I haven't written in my journal for ages, so instead of trying to catch up on all the things that have happened since I last wrote I figure I'll just skip that stuff...
So gmail. Someone nice gave me an invite. I wanted to see how their spam stuff works, what the hoo-hah over the conversations interface is all about, and and generally have a play. So I created an account email@example.com to play with (postmaster and mailer-daemon were taken, "abuse" and plain "help" were too short).
In short I'm not that impressed.
First the good: The conversations stuff is quite smart. Though I don't prefer it to hierarchical threading. The problem is the only place I use threading is in mailing lists, and there I prefer to go and read specific threads, rather than read mails in the order they arrive. Gmail assumes you want to read things in the order they arrive, while still giving you access to the previous mails in the thread.
The UI is quite slick. It tries very hard to be like a local application. More on this below though. Nice to have keyboard navigation in a web app.
Ability to add more than one label to things is good.
Now the bad:
The filtering (labelling) sucks. I wouldn't mind it so much if it labelled but moved stuff out of my inbox. When I subscribe to a high traffic mailing list I want it out of the way of my other mails. That should be easy to fix though.
The size isn't all that impressive. I figure I could easily fill a gmail account if I subscribed to a few mailing lists.

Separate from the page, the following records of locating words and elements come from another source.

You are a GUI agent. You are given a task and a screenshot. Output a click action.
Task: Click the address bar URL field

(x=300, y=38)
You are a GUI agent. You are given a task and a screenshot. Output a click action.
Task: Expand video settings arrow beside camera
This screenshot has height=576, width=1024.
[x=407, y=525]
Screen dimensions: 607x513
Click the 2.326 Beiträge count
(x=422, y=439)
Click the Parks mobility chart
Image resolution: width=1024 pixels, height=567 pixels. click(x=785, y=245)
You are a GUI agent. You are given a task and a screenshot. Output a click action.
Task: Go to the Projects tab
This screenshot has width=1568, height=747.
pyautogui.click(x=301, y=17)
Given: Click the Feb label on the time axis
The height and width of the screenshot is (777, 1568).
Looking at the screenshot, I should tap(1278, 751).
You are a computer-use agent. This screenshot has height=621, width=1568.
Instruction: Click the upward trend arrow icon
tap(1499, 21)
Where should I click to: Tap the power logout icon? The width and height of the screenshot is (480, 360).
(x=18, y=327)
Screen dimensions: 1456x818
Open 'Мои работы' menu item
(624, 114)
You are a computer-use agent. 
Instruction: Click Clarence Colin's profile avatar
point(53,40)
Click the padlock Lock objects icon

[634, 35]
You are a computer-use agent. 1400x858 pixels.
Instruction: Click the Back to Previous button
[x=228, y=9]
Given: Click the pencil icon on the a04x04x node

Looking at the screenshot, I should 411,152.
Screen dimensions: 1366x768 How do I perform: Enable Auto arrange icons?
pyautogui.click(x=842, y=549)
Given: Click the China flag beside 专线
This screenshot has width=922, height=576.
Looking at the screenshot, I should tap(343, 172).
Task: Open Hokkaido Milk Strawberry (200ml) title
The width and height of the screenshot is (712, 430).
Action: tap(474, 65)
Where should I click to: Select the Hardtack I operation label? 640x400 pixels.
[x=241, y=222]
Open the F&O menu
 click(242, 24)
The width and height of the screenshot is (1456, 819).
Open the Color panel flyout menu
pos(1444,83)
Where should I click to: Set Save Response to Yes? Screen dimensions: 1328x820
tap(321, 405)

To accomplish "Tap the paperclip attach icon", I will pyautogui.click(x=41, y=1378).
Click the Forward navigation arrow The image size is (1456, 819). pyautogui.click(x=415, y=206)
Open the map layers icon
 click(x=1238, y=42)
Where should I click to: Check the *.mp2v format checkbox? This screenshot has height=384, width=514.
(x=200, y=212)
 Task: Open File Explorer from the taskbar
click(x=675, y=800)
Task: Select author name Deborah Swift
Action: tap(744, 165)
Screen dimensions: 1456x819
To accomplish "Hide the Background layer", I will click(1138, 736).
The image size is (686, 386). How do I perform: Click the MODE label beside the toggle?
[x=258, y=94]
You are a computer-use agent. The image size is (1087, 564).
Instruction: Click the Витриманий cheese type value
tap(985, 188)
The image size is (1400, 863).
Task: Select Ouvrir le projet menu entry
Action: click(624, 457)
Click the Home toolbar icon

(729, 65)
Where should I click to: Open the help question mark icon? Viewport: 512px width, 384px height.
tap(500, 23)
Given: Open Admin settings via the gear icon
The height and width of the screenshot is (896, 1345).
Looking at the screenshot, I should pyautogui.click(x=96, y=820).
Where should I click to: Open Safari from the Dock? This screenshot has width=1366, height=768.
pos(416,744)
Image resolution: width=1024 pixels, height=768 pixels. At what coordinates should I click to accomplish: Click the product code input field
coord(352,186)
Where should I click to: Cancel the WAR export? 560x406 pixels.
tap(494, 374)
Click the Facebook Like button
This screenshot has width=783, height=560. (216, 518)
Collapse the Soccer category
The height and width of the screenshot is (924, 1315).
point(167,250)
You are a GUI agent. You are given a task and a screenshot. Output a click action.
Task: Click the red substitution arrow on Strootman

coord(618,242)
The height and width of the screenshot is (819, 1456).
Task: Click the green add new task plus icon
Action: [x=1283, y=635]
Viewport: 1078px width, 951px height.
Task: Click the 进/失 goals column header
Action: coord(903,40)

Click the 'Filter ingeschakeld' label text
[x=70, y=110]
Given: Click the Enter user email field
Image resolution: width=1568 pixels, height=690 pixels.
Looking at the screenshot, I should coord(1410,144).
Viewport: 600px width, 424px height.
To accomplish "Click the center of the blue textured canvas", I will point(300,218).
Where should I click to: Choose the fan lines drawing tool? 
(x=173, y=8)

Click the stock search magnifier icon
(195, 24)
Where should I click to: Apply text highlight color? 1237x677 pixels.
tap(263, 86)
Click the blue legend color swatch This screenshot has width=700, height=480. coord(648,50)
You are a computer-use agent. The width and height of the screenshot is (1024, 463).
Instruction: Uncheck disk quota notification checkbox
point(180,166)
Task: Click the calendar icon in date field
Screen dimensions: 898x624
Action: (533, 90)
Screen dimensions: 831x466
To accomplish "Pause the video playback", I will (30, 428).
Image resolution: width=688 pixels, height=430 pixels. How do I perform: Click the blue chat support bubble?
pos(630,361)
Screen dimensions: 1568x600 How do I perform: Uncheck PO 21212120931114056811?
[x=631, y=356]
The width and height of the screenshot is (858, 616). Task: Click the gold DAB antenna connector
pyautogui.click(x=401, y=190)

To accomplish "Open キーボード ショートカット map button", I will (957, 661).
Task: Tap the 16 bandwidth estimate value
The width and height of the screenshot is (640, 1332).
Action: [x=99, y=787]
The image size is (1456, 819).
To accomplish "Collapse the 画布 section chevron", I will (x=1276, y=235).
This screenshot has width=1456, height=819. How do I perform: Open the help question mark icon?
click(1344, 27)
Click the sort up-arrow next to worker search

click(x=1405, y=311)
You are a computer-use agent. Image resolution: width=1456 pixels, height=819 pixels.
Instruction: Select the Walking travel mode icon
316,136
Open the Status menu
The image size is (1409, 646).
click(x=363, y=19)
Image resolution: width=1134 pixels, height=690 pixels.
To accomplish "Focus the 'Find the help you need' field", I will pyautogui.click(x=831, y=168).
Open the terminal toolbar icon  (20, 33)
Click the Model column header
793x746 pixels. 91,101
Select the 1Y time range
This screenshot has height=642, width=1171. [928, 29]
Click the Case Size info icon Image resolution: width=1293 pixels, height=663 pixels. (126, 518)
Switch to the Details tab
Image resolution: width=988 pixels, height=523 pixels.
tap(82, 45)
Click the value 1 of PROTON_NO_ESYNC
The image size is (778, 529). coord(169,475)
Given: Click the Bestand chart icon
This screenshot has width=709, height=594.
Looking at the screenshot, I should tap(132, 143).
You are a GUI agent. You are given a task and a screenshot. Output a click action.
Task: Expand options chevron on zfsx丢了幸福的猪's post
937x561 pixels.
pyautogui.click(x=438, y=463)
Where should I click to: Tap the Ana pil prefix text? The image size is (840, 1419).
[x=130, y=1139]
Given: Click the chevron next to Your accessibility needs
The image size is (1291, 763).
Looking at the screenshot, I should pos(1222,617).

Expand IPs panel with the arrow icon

I realise this isn't what's expected of a web mail system (you wouldn't subscribe to lkml through your hotmail account) but it has to be expected when they set themselves up as email for life.
Lack of being able to delete things concerns me.
Their spam filters suck. It has yet to stop one single spam for me (I've only had about 20 so far, but that's a pretty appalling track record!). I have not "trained" the system yet, but I'm a big believer that I shouldn't have to. There are very good anti-spam systems out there that don't require the user to tell the system what is and isn't spam.
All in all I'm in the "fail to see what the excitement is all about" camp.